Start of Reading text

Skip to content

Browser Backends

hafermilch supports two browser backends. Select one with the --browser flag.


Playwright (default)

Playwright runs a real Chromium browser as a Python-native library. It captures the page's accessibility tree via aria_snapshot() and interacts using CSS selectors and ARIA roles.

uv run hafermilch run examples/plans/saas_onboarding.yaml --browser playwright

How it works

  1. Playwright launches a Chromium instance (headless by default)
  2. aria_snapshot() on the body element produces a YAML-like accessibility tree
  3. The LLM reads the tree and returns a BrowserAction with a CSS selector
  4. Playwright executes the action (click, fill, navigate, …)

Strengths

  • No extra dependencies beyond playwright install chromium
  • Precise, deterministic selector targeting
  • Full vision support — screenshots are sent to vision-capable models
  • --no-headless flag lets you watch the browser live

Best for

  • Products you own and whose DOM structure you know
  • Authenticated flows (login, checkout) where selectors are stable
  • Regression testing — comparing scores across deploys
  • Environments where you cannot install Node.js

agent-browser

agent-browser (by Vercel Labs) is a Rust CLI purpose-built for LLM-driven browsing. Its snapshot command returns an accessibility tree where every interactive element carries a short @ref handle (e.g. @e1, @e7). The LLM picks refs directly — no CSS knowledge required.

npm install -g agent-browser

uv run hafermilch run examples/plans/saas_onboarding.yaml --browser agent-browser

How it works

  1. hafermilch calls the agent-browser CLI via subprocess for each action
  2. The snapshot command returns a tree like:
    - heading "Sign up" [ref=@e1]
    - textbox "Email" [ref=@e3]
    - button "Create account" [ref=@e7]
    
  3. The LLM reads the tree and returns a BrowserAction with a @ref selector
  4. hafermilch calls agent-browser click @e7

Strengths

  • LLM never needs to guess CSS selectors
  • More resilient on JS-heavy apps where selectors are generated or unstable
  • Semantic, human-like navigation ("the button labelled 'Create account'")

End of Reading text
Start of Data for analysis

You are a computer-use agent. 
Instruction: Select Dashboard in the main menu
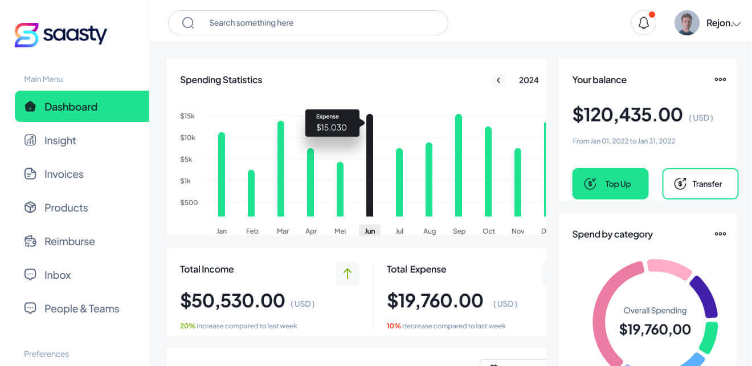pos(81,107)
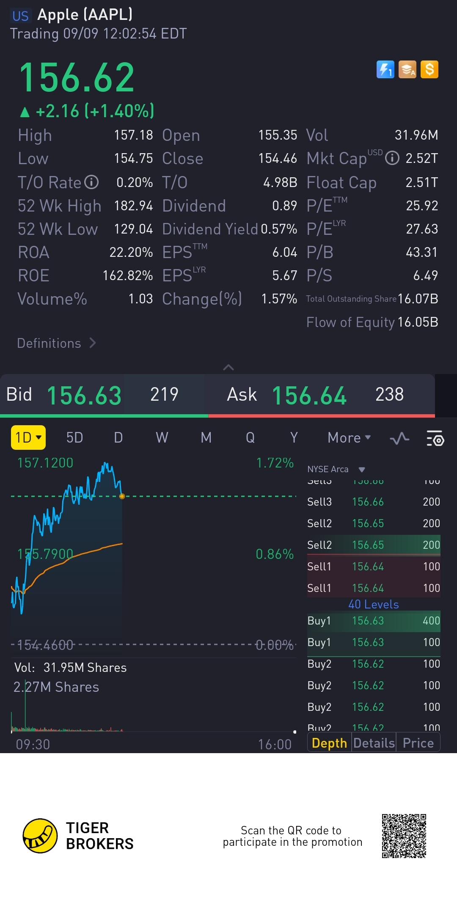Viewport: 457px width, 919px height.
Task: Tap the orange marker on price chart
Action: pos(122,496)
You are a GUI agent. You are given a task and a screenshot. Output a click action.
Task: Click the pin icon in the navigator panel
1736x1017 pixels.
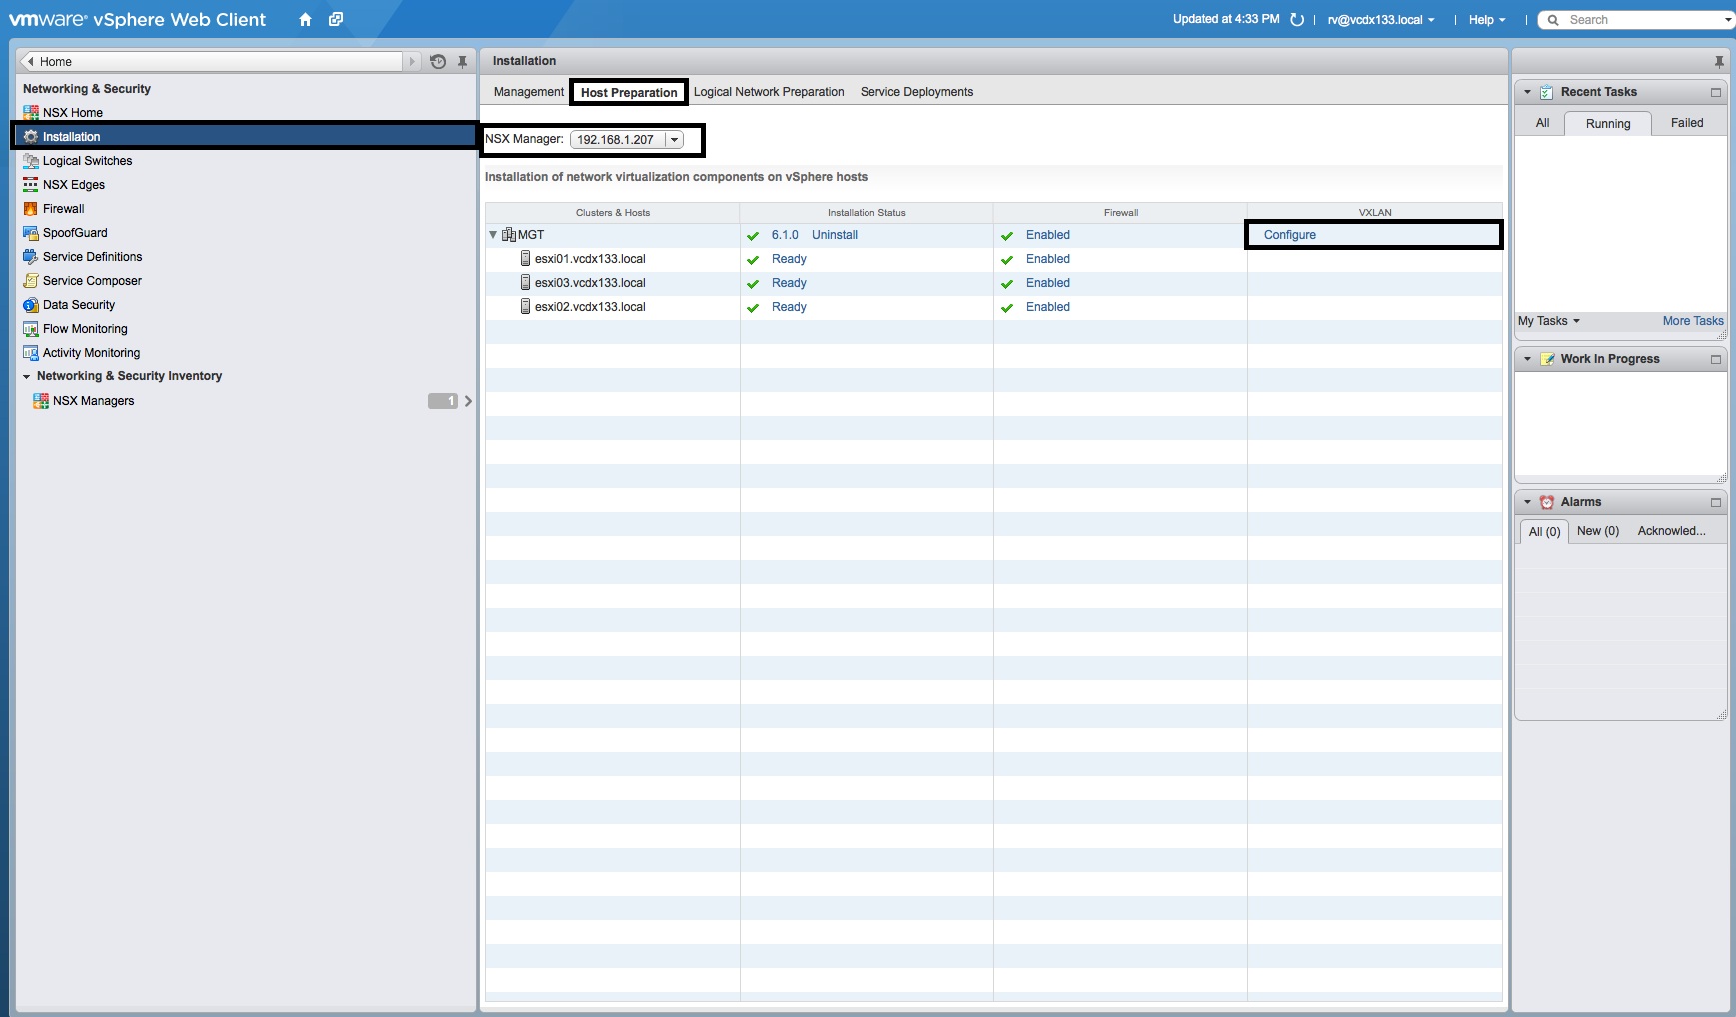tap(462, 62)
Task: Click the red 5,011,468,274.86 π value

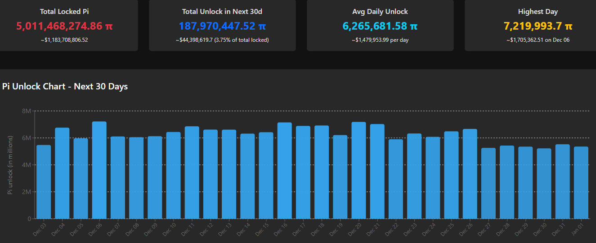Action: pos(64,26)
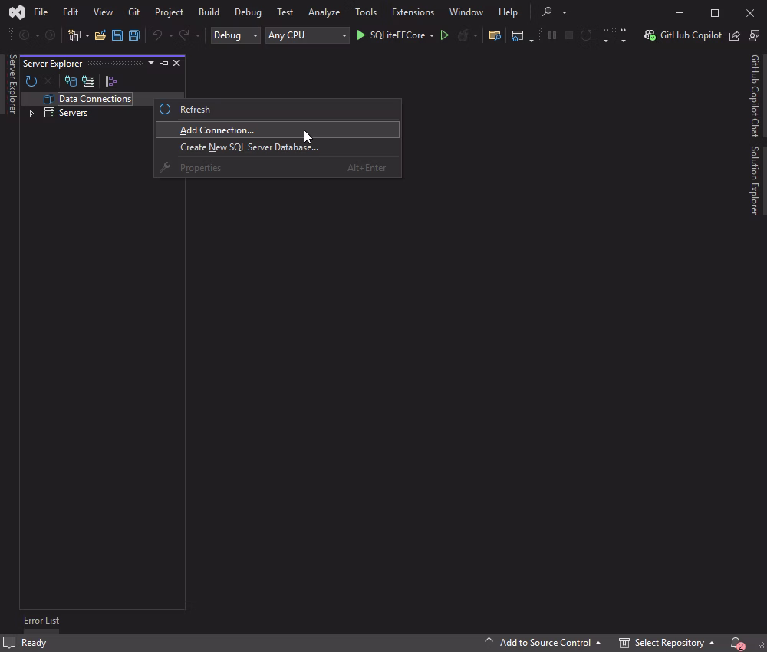Select the Connect to Database icon
This screenshot has height=652, width=767.
point(71,81)
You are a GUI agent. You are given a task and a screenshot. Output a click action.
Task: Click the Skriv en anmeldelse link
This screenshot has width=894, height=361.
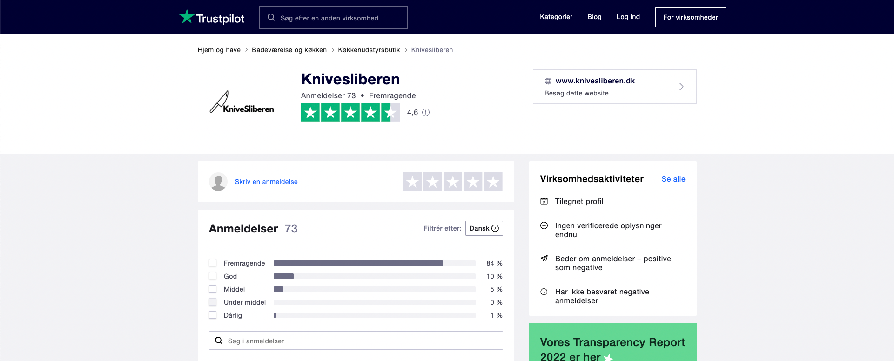[x=266, y=182]
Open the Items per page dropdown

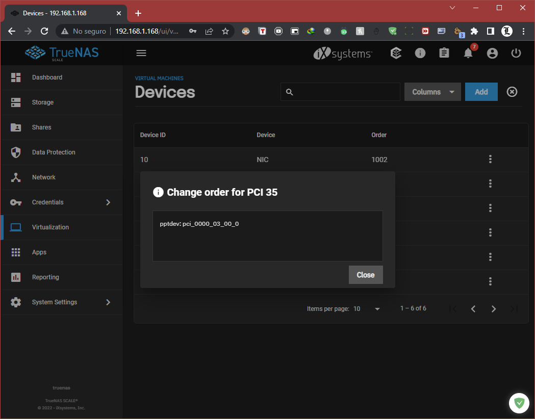(x=367, y=309)
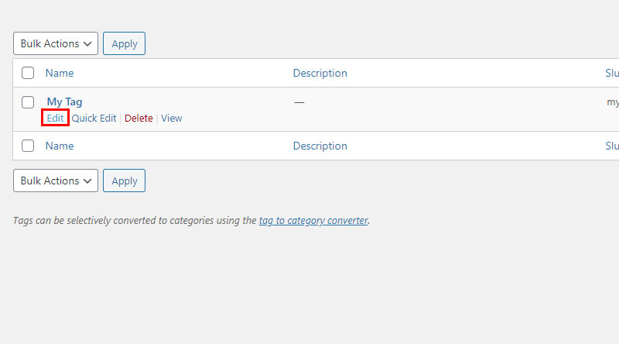619x344 pixels.
Task: Check the My Tag row checkbox
Action: 28,102
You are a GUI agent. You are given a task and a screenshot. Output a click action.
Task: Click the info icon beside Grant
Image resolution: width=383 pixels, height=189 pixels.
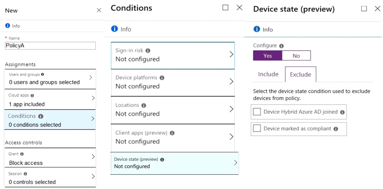22,154
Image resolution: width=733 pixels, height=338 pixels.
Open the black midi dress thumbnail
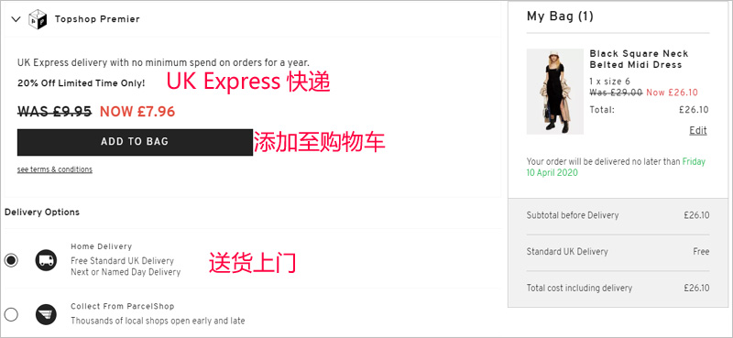(555, 92)
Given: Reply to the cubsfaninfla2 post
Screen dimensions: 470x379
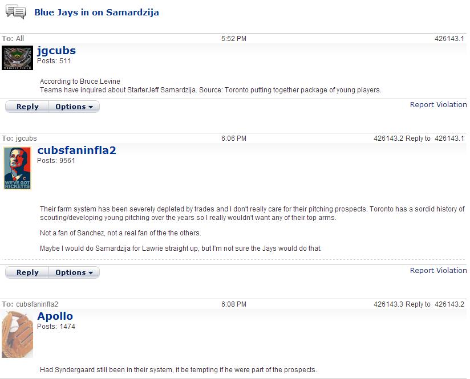Looking at the screenshot, I should coord(27,272).
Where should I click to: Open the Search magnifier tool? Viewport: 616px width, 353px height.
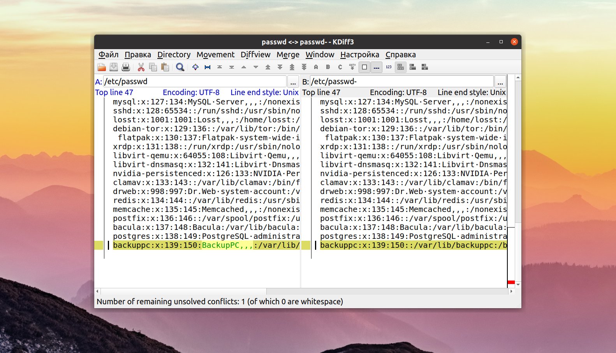[180, 67]
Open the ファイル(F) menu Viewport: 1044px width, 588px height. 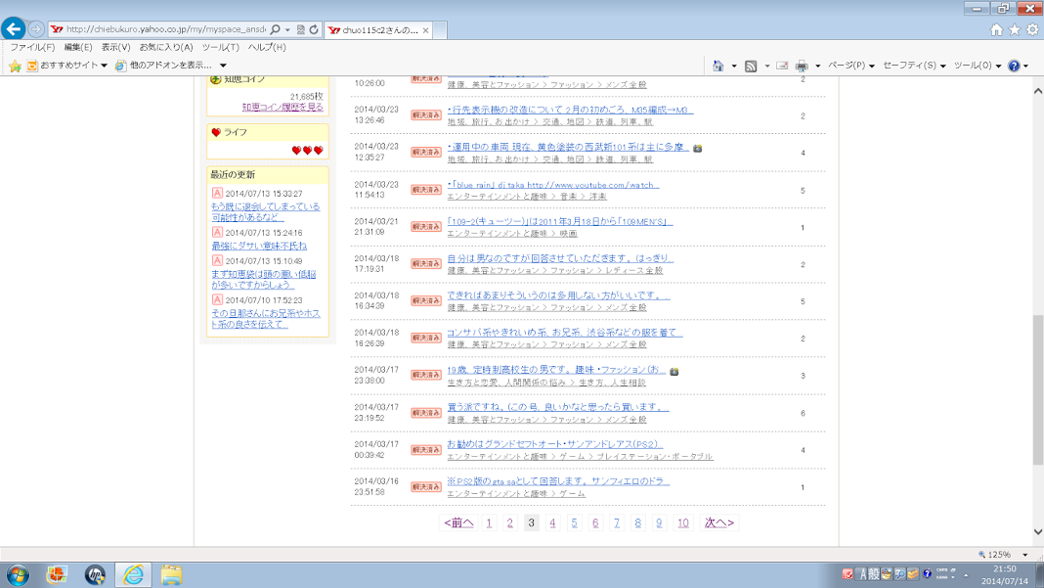point(32,47)
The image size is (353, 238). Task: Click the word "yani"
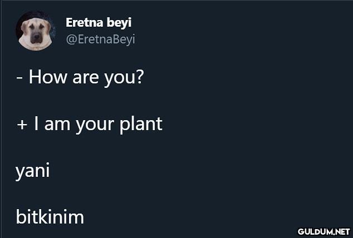pos(33,170)
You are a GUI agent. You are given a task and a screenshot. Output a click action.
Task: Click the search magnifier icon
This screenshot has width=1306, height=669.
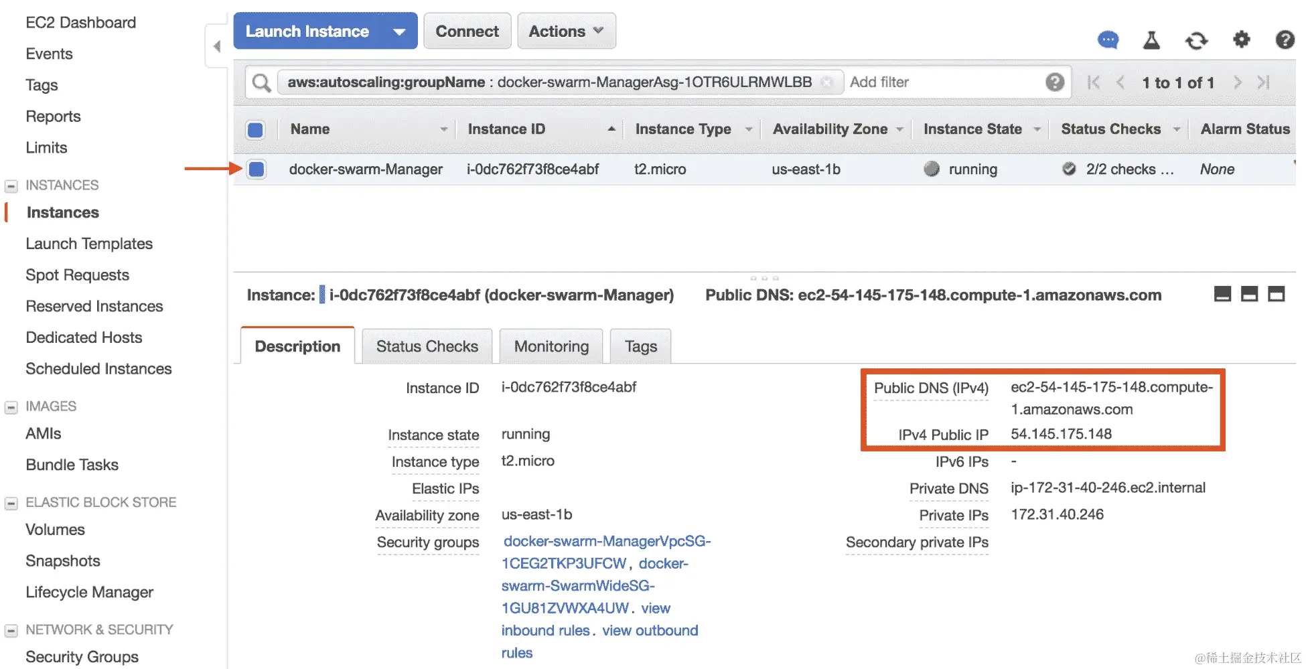(261, 82)
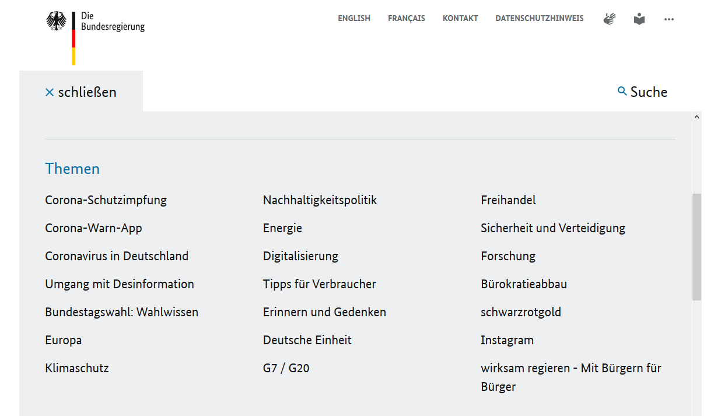721x416 pixels.
Task: Go to the Corona-Warn-App topic
Action: point(93,228)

End of Data for analysis

Your tasks ->
1. Answer these about the browser backends page:
(a) Which backend is the default?
(b) What command installs agent-browser?
(c) Which flag lets you watch the browser live?
2. Reproduce the browser backends page word for word, taking everything from "hafermilch supports two" down to "and ARIA roles.".
3. Write the next part of the browser backends page, picking up right after its final line.

Task results ->
1.
(a) Playwright
(b) npm install -g agent-browser
(c) --no-headless

2.
hafermilch supports two browser backends. Select one with the --browser flag.


Playwright (default)

Playwright runs a real Chromium browser as a Python-native library. It captures the page's accessibility tree via aria_snapshot() and interacts using CSS selectors and ARIA roles.

3.
  • Session-isolated — each run starts fresh

Best for

  • Exploratory evaluations of unfamiliar third-party products
  • Products using heavy React/Vue/Angular frameworks with unstable selectors
  • When the LLM keeps choosing wrong selectors with Playwright

Comparison

Playwright agent-browser
Selector style CSS / ARIA role @ref from snapshot
LLM needs DOM knowledge Yes No
Stability on JS-heavy apps Can be brittle More resilient
Extra install playwright install chromium npm i -g agent-browser
Vision support
Headless control --no-headless flag Managed by daemon
Language Python (native) Rust CLI (subprocess)

Which should I pick?

Start with Playwright

If you're evaluating a product you own or build, start with Playwright. It's zero-extra-setup and gives you full control.

Switch to agent-browser when Playwright struggles

If your LLM keeps selecting wrong elements, or you're evaluating a third-party product with an unfamiliar DOM, switch to --browser agent-browser. The @ref approach is much more forgiving.